A partir de ese momento cuentan con varias semanas para llegar a una decisión sobre el puntaje que asignan a cada pieza, que es remitido a la oficina central del Festival para su tabulación, de modo que ni ellos mismos saben quiénes serán finalmente los ganadores. Para acceder al status de finalista que habilita a pelear el premio, un entry debe recibir un score promedio superior a los 7,5 puntos sobre un máximo de 10. Todos los finalistas reciben un certificado oficial que acredita haber superado esa alta puntuación, por lo que las organizadoras no dudan en afirmar, sin ninguna modestia, que “un trozo de papel de Londres vale más que un metal de cualquier otra parte”.

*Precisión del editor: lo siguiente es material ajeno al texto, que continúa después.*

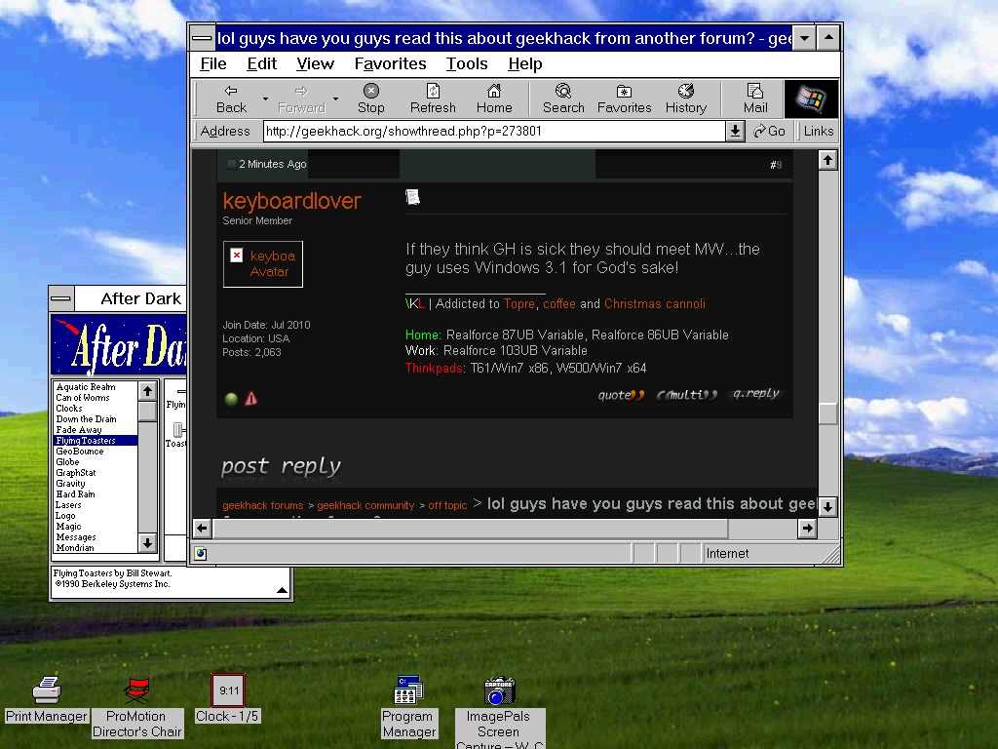Select Flying Toasters in the module list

Por último, también en forma solitaria, cada uno de los chairman de los jurados (uno para los rubros tradicionales y otro para New Media) es el encargado de asignar los Grand Prizes entre todos los que obtuvieron estatuillas.
La presencia argentina
En esta edición, la 14ª de los London International Advertising Awards, la presidencia del jurado de los rubros tradicionales será ocupada por Andy Berlin, chairman y CEO de Berlin Cameron & Partners, de Nueva York. Los argentinos Maximiliano Anselmo (Agulla & Baccetti), Rodrigo Figueroa Reyes (Pragma/FCB), Germán White (Braga Menéndez) y Gabriel Dreyfus (Dreyfus Comunicaciones) confrontarán opiniones con pares de la talla de Luis Casadevall, Tom Messner, Ted Sann y Marcello Serpa. El especialista Bronson Smith, de la neoyorquina US Interactive llevará las riendas del certamen del área Internet, que abarca los rubros de Web sites y banners. La composición de este último jury muestra un abrumador predominio sajón: de sus 22 miembros, 11 son estadounidenses y cinco británicos, contra dos alemanes, dos canadienses, un holandés y un japonés.
En cuanto a inscripciones, la Argentina envió 324 piezas: 178 de gráfica, 110 de televisión, 14 de radio, 16 de packaging y seis de interactividad. La noche del 15 de noviembre se verá si este año se logra mantener o superar la performance del ´98, cuando ocho estatuillas volaron rumbo a Buenos Aires.